Wherever a line in the material contains the word "Task", copy that line.

##############################

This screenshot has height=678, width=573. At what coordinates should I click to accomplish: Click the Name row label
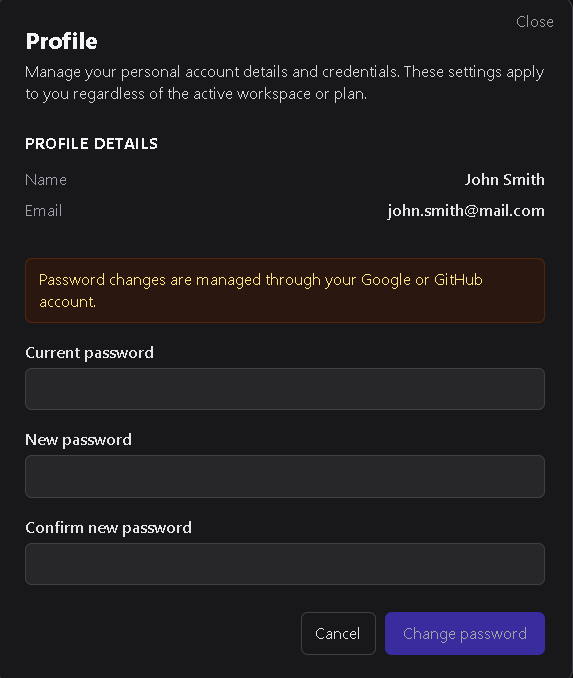(46, 180)
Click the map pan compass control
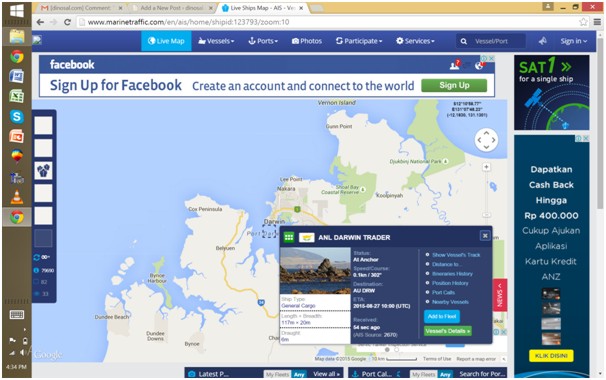The image size is (606, 380). [x=486, y=140]
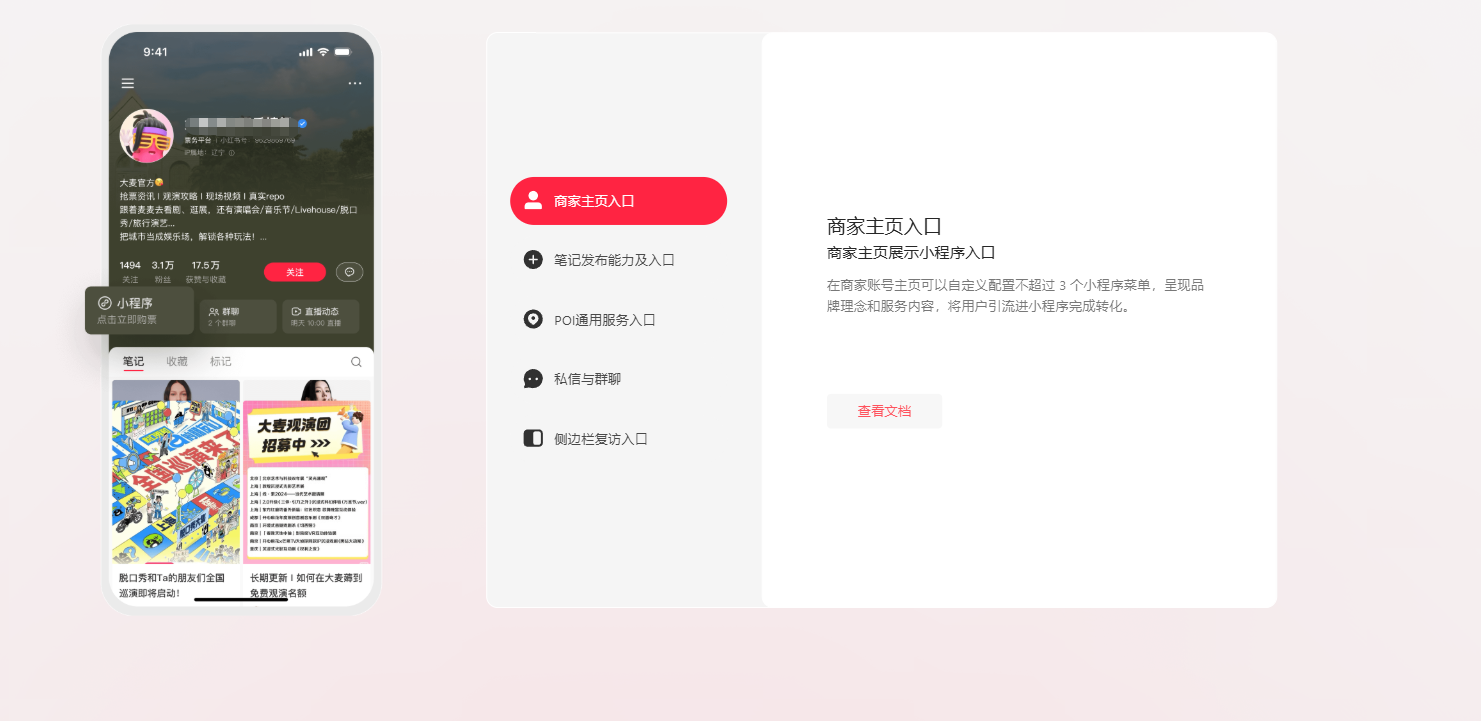Click the 小程序 link icon

(x=104, y=303)
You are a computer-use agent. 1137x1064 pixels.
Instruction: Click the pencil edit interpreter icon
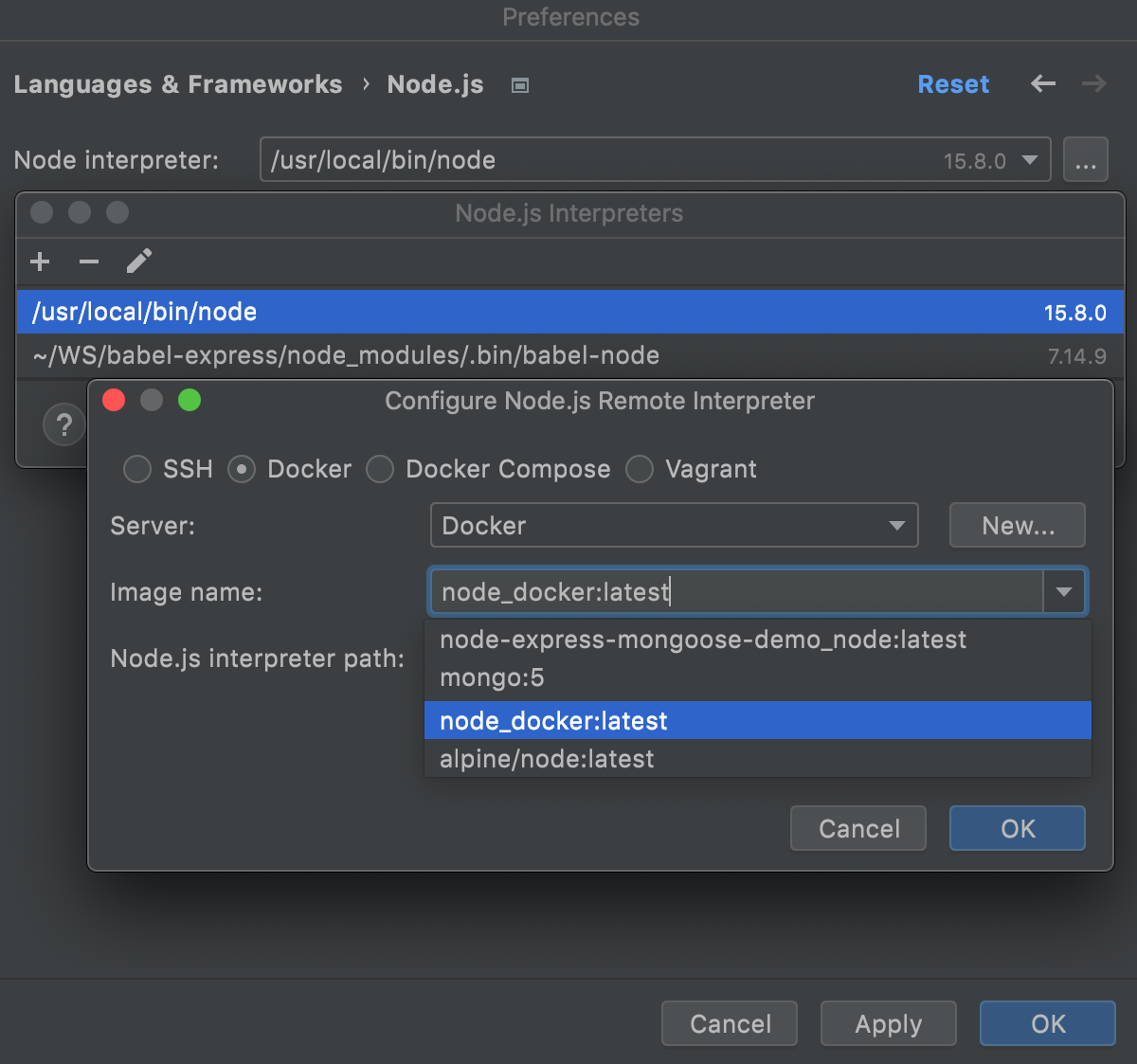tap(139, 261)
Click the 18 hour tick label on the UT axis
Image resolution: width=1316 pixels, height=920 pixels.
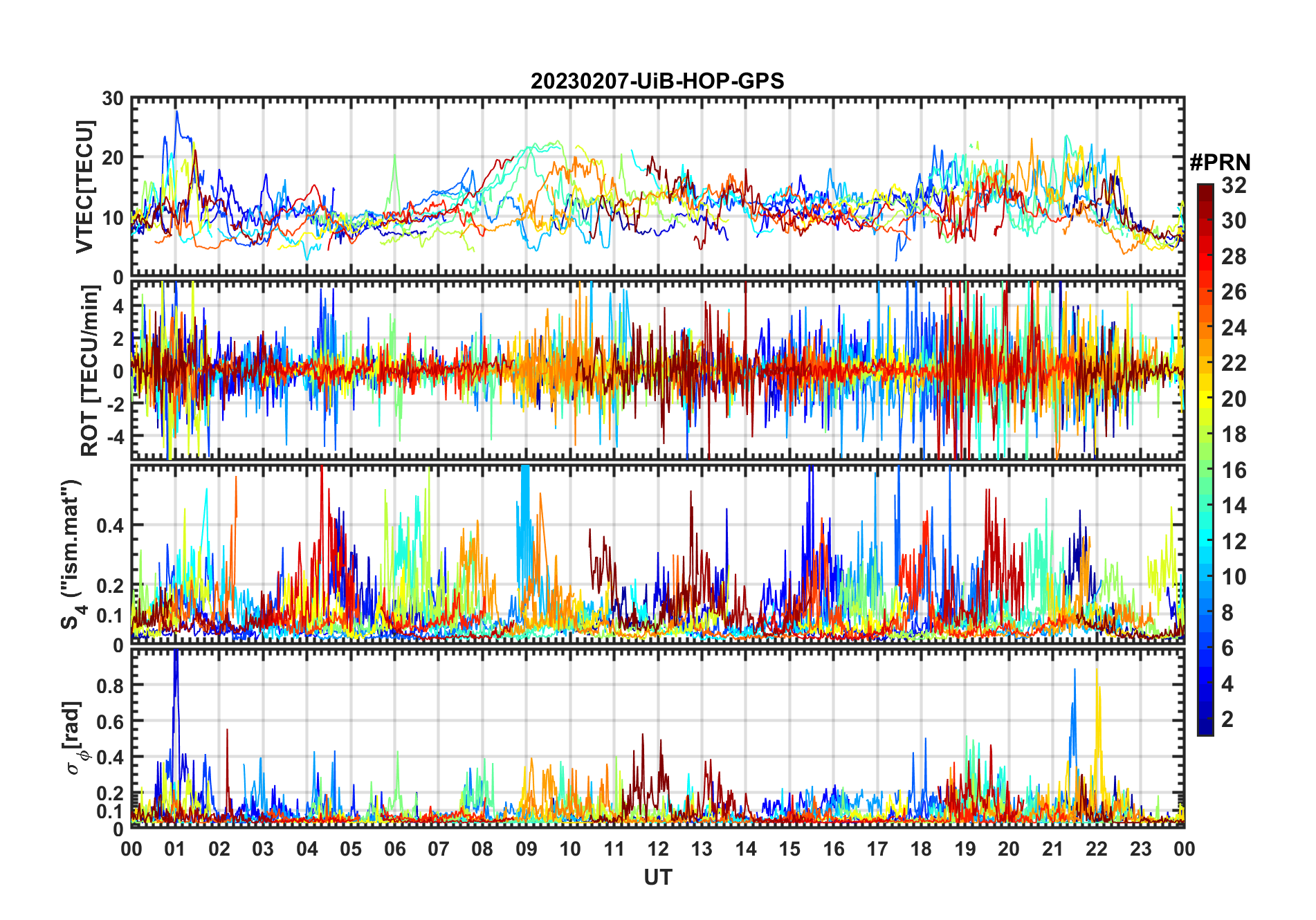(921, 849)
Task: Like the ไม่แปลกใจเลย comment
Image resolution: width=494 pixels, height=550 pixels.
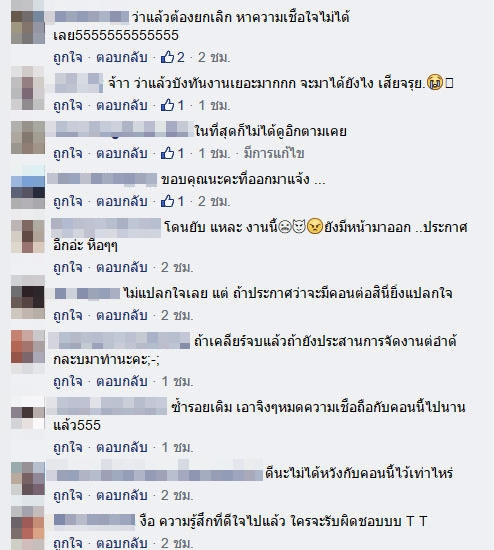Action: (68, 315)
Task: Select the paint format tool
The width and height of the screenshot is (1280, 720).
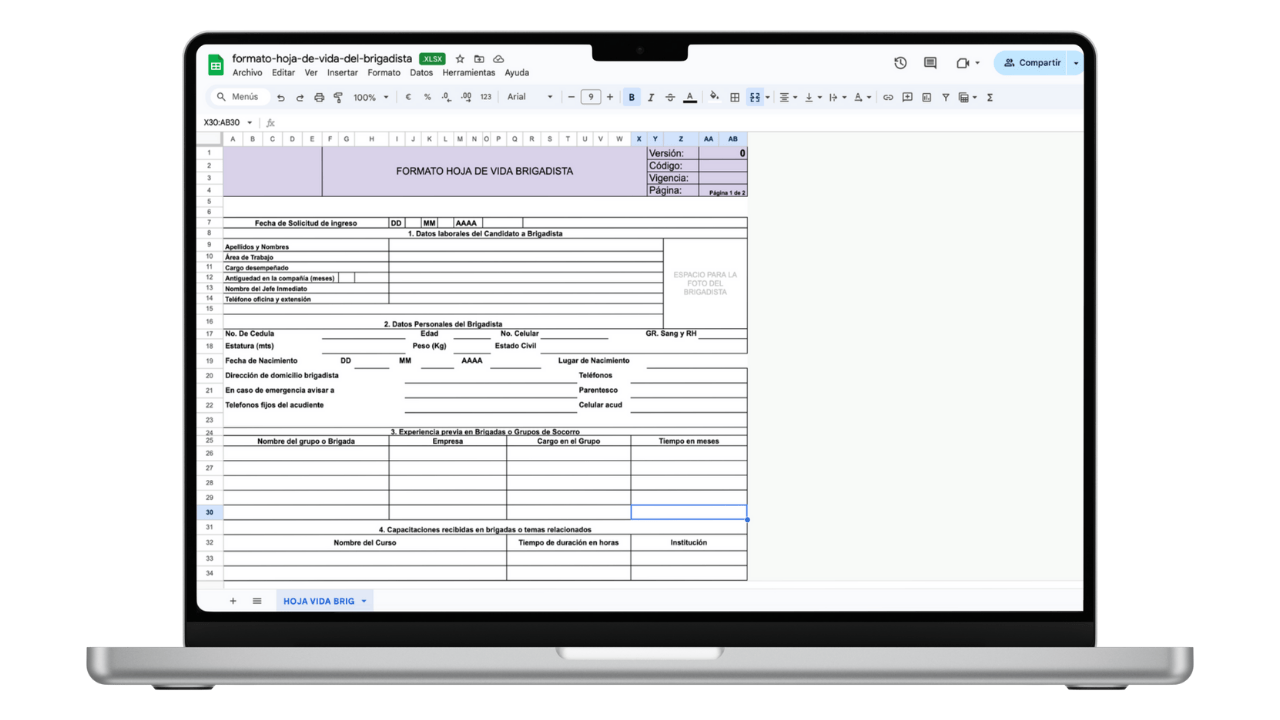Action: (x=338, y=97)
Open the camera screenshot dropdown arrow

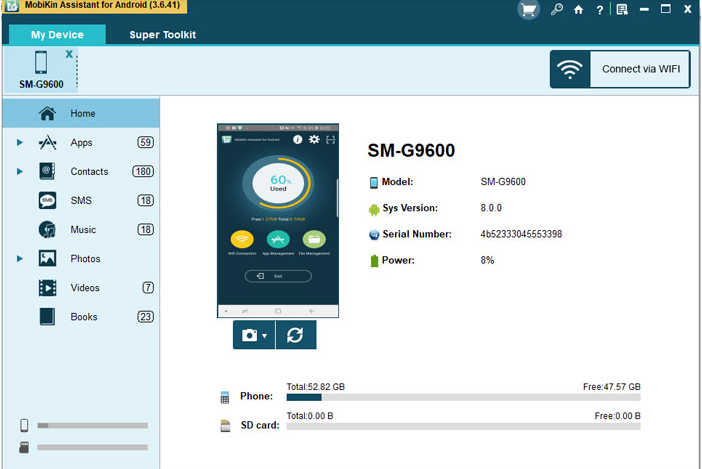(x=265, y=336)
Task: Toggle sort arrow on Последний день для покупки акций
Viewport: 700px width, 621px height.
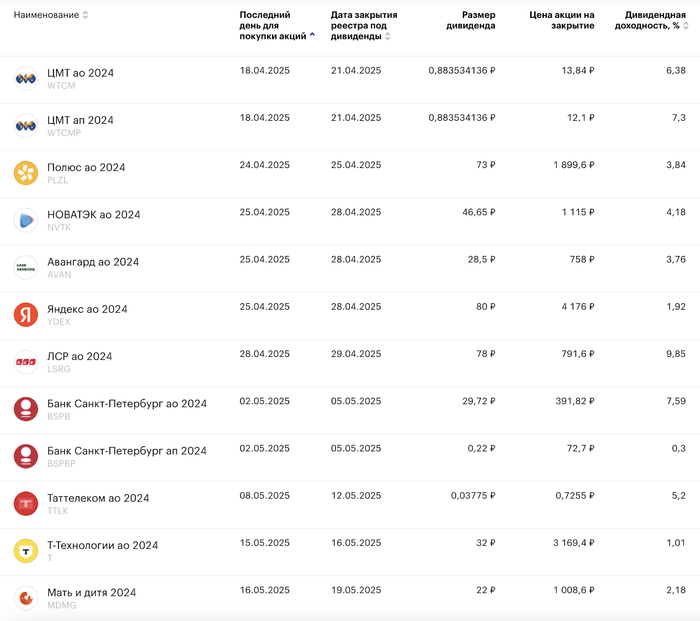Action: [x=312, y=34]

##############################

WRITTEN ANSWER:
Task: Like the ไม่แปลกใจเลย comment
Task: Select the paint format tool
Task: Toggle sort arrow on Последний день для покупки акций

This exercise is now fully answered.